For a while, a lot of practices hired a regional team or guy who did the regional for every one on the schedule. That was his job. I always found that unfair cuz that is an easy job. So if youve been at that job you wont be good at regional. Usually it was these regional fellowship guys who really cannot do anything else but blocks. (can barely intubate-ive seen it).
But i agree, generally speaking cardiac folks are usually not the greatest regionalists or anything else. Cardiac is too easy. The plan and case is always the same.
Every time I check in to this thread, you post something even more ridiculous than before.
Sometimes I can't tell if you say dumb stuff to be provocative or because you actually believe the literal truth of what you're writing.
Dude I did cardiac anesthesia in my former life. I know. Stop with this. I find General stuff harder. you have to be on your toes more. A potpourri of regional, chidlren, trauma cases, OB, difficult MACS, full stomachs Spinals for Orthopedics recovery room issues.
I'm going to dust off the SDN Profile-O-Matic here ...
If I had a nickel for every crusty old guy who half-proudly, half-defensively says he "used to do cardiac" I'd have enough for a Snickers bar. Inevitably it's someone who's not fellowship trained, who quit doing cardiac (or were nudged away from cardiac by their group) because they couldn't or wouldn't invest the effort to become proficient with TEE. And by "proficient" I don't mean able to get a 4 chamber and transgastric short axis view and then swing the monitor around so the surgeon can look at it while he tells the perfusionist how to come off bypass. I mean actual quantitative assessments and thorough exams at a consultant level by someone who's at least a Testamur in TEE.
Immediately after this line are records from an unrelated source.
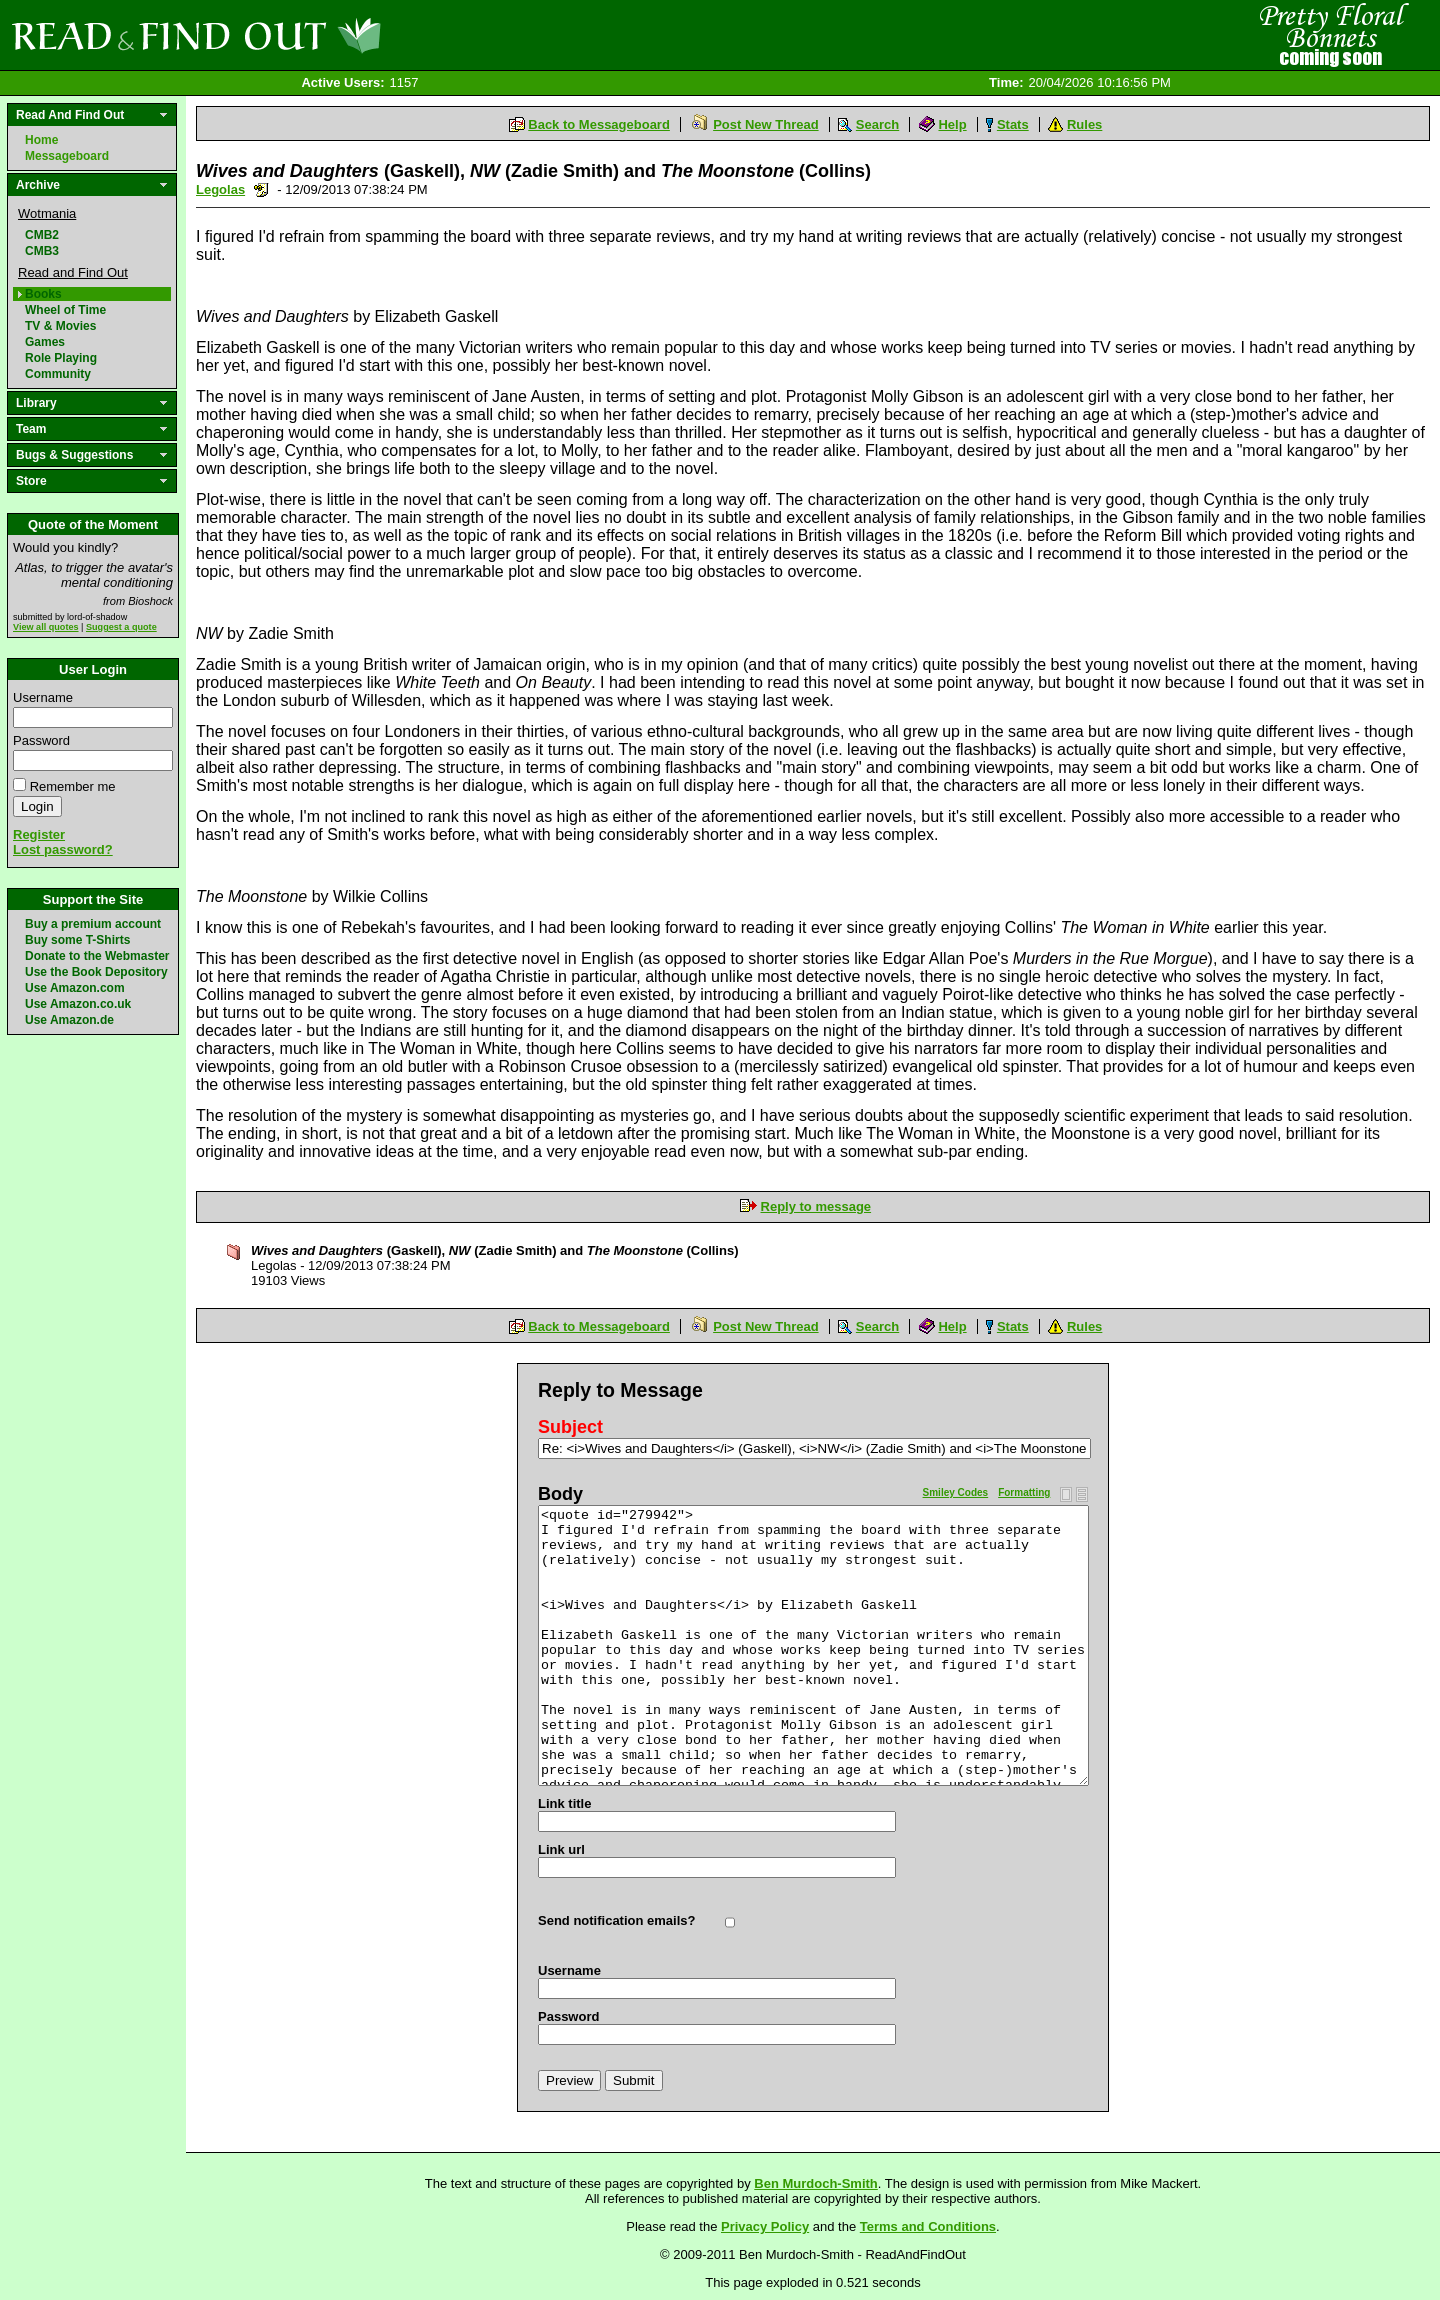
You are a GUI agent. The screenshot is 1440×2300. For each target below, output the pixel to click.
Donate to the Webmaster (97, 956)
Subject (570, 1427)
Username (43, 697)
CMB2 (42, 235)
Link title (564, 1803)
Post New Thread (765, 124)
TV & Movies (60, 326)
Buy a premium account (93, 924)
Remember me (73, 786)
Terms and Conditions (928, 2226)
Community (58, 374)
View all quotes (46, 627)
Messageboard (67, 156)
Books (43, 294)
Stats (1013, 124)
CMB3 (42, 251)
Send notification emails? (616, 1920)
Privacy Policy (765, 2226)
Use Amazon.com (75, 988)
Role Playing (61, 358)
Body (560, 1494)
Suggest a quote (121, 627)
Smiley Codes (956, 1492)
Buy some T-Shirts (77, 940)
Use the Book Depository (96, 972)
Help (952, 124)
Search (877, 124)
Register (39, 834)
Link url (561, 1849)
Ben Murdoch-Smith (816, 2183)
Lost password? (63, 849)
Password (41, 740)
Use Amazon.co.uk (78, 1004)
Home (41, 140)
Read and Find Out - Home (301, 35)
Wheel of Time (65, 310)
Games (45, 342)
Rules (1084, 124)
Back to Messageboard (599, 124)
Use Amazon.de (69, 1020)
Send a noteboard (261, 189)
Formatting (1024, 1492)
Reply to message (816, 1206)
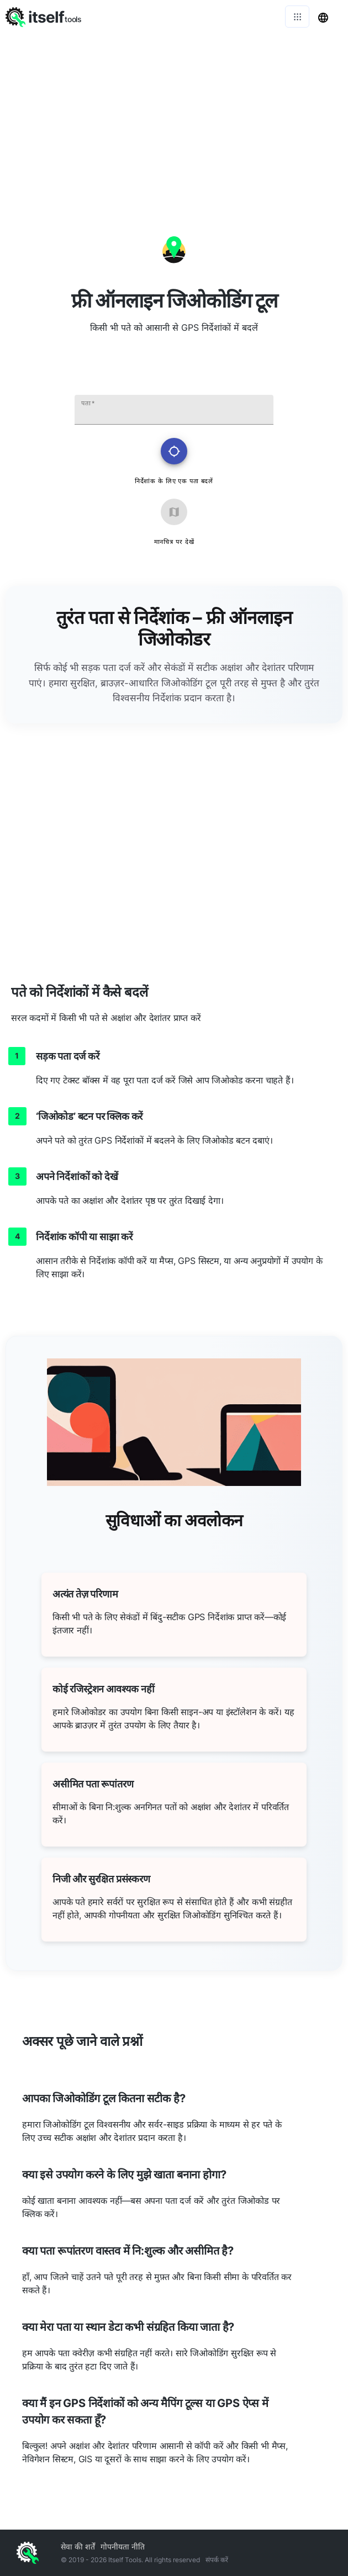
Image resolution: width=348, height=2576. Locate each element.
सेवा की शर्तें (78, 2546)
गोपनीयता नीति (123, 2546)
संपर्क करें (216, 2560)
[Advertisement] (174, 116)
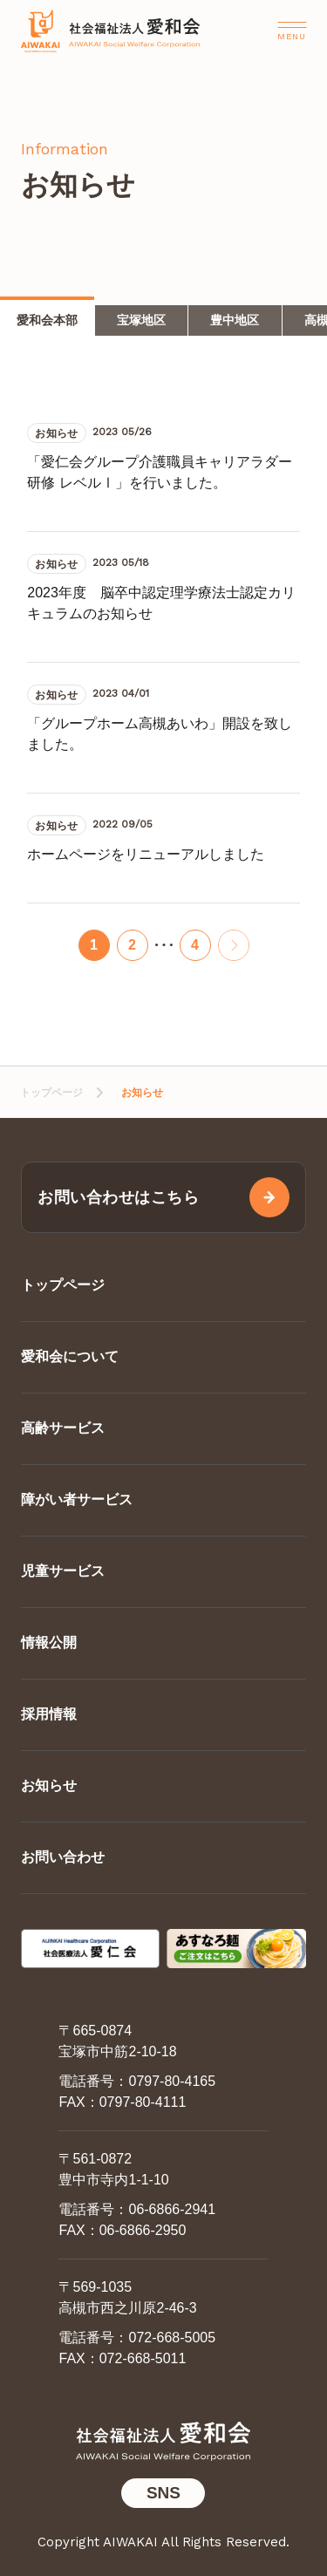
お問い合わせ (63, 1857)
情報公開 (49, 1642)
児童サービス (63, 1571)
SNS (163, 2493)
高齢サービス (63, 1428)
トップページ (51, 1093)
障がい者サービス (77, 1499)
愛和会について (70, 1356)
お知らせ (49, 1785)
Which is fine. If those guys want to step away from cardiac because at their stage it's not worth the effort to up their game, more power to them. It just gets old hearing some of them pontificate about what they "used to do" while they're clearly straight-up clueless about what fellowship trained people bring to the table.
I'll concede that general work is more
exhausting than doing two hearts in a day solo (assuming one starts and finishes those hearts during daylight hours). I totally agree that covering a mix of general & high-turnover endo 1:4 can be a busy, busy, draining day. You've got to be efficient and skilled in a number of ways. But it's laughable to say that cardiac trained people can't do a "difficult MAC" or some GI. I've worked at quite a few places at this point and the great majority of hearts in this country aren't being done by people who only do hearts. That may be the standard at most academic places, but most groups the heart people do hearts a day or two per week and everything else the other days.
And trauma?!? Ell oh ell. You single out
trauma as difficult but label cardiac as formulaic and "plan and case is always the same"?!? Dude, I've done combat related trauma in tents and trauma centers that would turn your "used to do cardiac" hair white, and it honestly ain't all that complicated.
Spinals for ortho made the tough stuff list?!? You cannot be for real.